Bila perekonomian melambat, Bank Indonesia perlu mengeluarkan kebijakan makroprudensial yang akomodatif dengan melonggarkan ketentuan LTV kredit atau FTV (Finance to Value) pembiayaan properti dan kendaraan bermotor. Dengan kata lain, menurunkan porsi DP bila ingin mendapatkan kredit rumah atau mobil dari bank.

Apabila tidak ada yang mengatur laju percepatan dan perlambatan ekonomi ini, maka akan terjadi overheating atau resesi. Untuk itu, masyarakat sebagai satuan unit rumah tangga, perlu memahami perannya sebagai aktor ekonomi, baik sebagai nasabah, investor atau konsumen.

Cara Cerdas Kelola Finansial di Masa Pandemi

Di masa pandemi ini, ada banyak korporasi dan UMKM yang terkena dampak negatif akibat COVID-19. Perusahaan mulai banyak mem-PHK karyawannya, memotong gaji serta tunjangan demi keberlangsungan operasional perusahaan. Keputusan ini, mau tak mau menyebabkan perubahan perilaku sosial dan mentalitas di masyarakat.

Namun, mari kita cermati bersama bahwa ada banyak pula korporasi dan UMKM yang selamat dan bahkan untung berkali lipat di era pandemi ini. Tentu saja ada poin yang menjadi pembeda. Untuk itu, mari kita belajar dari para economic suvivor yang meski harus jatuh, mereka mampu untuk bangkit dan bertahan di era yang tidak pasti ini.

1. Cerdas Berpikir

Ada 2 skill utama yang memengaruhi kualitas ketahanan individu di masa krisis, yakni computational skill (kemampuan berpikir secara logis dan melakukan sesuatu based on data) dan skill to restart (kemampuan memulai dari awal). Dua kemampuan ini mampu menciptakan preparedness saat krisis datang. Sayangnya, tak semua individu mau menerapkan keduanya, terlebih bagi mereka yang berada di titik comfort zone karena rasa nyaman telah mematikan daya juang dan menumbuhkan ego yang membuat enggan untuk bersusah payah lagi.

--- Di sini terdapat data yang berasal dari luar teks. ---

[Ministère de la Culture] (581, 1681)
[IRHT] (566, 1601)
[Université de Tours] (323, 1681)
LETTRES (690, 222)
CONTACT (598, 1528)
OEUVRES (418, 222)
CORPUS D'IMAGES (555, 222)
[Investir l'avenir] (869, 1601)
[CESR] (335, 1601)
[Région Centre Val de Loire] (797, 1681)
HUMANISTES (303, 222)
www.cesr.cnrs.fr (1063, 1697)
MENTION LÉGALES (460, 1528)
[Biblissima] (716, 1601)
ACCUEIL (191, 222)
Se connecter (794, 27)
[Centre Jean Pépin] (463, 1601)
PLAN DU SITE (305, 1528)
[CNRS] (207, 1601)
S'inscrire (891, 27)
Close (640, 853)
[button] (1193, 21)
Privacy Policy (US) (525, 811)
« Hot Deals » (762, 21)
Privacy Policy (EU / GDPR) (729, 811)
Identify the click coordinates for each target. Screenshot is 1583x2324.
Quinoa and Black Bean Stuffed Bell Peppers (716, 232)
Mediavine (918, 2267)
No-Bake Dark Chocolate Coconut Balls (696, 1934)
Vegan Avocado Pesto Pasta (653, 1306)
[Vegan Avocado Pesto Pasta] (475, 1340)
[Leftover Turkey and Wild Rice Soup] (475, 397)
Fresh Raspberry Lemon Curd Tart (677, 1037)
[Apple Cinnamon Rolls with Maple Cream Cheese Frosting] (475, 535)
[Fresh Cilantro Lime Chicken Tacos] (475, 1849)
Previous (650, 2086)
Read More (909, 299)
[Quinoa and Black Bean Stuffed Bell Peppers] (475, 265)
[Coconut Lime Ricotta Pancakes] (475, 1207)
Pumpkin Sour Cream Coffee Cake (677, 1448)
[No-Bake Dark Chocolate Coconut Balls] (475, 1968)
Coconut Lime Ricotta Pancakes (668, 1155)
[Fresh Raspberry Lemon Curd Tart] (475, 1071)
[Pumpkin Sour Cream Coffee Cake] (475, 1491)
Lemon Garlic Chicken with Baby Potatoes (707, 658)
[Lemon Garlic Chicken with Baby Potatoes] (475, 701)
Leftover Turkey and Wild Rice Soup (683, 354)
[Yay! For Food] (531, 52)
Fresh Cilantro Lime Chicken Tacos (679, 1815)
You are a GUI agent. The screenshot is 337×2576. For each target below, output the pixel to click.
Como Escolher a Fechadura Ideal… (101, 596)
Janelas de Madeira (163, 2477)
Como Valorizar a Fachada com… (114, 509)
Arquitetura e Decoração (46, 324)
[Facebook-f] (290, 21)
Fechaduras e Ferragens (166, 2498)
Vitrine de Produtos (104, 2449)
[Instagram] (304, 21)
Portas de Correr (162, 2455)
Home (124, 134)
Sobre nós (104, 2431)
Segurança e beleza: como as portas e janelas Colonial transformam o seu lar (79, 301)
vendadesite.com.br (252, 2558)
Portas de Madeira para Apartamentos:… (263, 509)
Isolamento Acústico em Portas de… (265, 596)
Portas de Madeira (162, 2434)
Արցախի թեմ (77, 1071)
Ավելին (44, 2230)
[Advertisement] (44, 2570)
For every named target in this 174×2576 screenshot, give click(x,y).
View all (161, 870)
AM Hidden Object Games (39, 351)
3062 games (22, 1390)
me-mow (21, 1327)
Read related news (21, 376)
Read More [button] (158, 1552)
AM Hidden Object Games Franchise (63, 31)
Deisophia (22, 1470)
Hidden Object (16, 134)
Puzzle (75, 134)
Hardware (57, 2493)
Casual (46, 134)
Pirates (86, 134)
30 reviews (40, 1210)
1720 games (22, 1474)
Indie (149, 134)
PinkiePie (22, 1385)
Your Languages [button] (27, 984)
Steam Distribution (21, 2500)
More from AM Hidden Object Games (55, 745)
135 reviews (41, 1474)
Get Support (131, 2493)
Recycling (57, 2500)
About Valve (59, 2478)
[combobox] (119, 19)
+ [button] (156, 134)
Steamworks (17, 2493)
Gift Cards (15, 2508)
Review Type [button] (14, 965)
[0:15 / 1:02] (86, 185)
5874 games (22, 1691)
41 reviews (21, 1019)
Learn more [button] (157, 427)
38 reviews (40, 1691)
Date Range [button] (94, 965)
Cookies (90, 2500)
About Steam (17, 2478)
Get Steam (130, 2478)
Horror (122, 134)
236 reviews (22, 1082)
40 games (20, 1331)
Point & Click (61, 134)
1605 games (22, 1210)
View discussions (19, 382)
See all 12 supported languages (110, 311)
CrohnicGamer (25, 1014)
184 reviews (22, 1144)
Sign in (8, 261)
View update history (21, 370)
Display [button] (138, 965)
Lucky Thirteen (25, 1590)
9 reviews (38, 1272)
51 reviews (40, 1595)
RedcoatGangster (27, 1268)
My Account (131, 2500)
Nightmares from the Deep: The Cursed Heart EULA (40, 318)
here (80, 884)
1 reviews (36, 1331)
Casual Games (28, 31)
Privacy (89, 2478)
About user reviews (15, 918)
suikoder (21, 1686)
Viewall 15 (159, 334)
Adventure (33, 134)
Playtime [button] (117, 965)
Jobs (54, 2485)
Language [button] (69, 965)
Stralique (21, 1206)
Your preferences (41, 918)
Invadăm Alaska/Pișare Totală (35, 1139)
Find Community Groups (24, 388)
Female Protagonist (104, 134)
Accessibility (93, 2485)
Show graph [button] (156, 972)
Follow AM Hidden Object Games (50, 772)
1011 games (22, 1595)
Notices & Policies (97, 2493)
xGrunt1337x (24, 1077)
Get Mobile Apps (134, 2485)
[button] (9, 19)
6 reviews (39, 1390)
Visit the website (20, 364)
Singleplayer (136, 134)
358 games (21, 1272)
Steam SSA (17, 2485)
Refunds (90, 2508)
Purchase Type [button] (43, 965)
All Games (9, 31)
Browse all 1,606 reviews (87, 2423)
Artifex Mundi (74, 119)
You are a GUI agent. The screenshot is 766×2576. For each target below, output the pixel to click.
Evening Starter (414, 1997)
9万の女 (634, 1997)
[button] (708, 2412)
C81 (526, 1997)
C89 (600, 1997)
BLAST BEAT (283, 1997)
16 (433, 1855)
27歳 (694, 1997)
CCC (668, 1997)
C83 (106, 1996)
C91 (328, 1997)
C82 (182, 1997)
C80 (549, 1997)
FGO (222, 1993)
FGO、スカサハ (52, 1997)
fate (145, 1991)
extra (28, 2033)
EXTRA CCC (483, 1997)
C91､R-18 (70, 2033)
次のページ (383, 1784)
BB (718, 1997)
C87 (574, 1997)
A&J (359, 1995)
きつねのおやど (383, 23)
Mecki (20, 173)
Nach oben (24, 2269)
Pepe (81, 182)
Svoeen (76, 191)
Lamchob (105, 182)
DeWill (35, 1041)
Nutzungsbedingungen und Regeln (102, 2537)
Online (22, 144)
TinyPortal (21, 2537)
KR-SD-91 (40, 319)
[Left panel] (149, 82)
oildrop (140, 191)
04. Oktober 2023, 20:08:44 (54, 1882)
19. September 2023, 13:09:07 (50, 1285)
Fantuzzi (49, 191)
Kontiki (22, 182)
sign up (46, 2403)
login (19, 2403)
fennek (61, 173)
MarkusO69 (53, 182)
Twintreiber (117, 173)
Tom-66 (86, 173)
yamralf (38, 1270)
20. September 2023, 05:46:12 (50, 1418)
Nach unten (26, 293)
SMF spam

Untuk itu, ubahlah cara berpikir dengan melakukan sesuatu berdasarkan data, membaca perkembangan zaman, terbuka dengan peluang yang ada, serta mau untuk memulai lagi dari awal.

2. Cerdas Kelola Emosi

Kemerosotan ekonomi secara masif dan tiba-tiba menyebabkan ketidaksiapan di semua lini. Perubahan situasi spontan seperti ini, apabila tidak dibekali dengan ilmu, akan menyebabkan situasi semakin runyam. Tak sedikit di antara masyarakat terkena stres dan melampiaskan emosinya dengan cara tak bijak seperti penggunaan obat-obatan terlarang, melakukan tindak KDRT hingga berujung perceraian.

Menurut hasil survei daring Badan Kependudukan dan Keluarga Berencana Nasional (BKKBN), 95% keluarga dilaporkan stres akibat pandemi. Selain itu, Komnas Perempuan merilis data pengaduan kekerasan pada perempuan yang berjumlah sekitar 500 kasus hingga April 2020. Bahkan di Jepang, istilah コロナ離婚 (corona rikon/perceraian korona) menjadi tren dari banyak pasangan di negeri ini.

Langkah terbaik untuk menghindari stres adalah dengan membuat hati gembira dan tenang. Bisa dengan maraton serial drama atau talkshow favorit, bermain game daring, olahraga, bermain musik, menulis, menyulam atau membaca sepuasnya. Ada banyak hobi yang bisa ditekuni termasuk berselancar di dunia maya untuk mencari inspirasi. Mumpung diminta rebahan di rumah, maksimalan waktu tersebut. Dan yang tak kalah penting, beribadah dan selalu meminta pertolongan pada-Nya, berbincang dengan sahabat atau meminta bantuan profesional.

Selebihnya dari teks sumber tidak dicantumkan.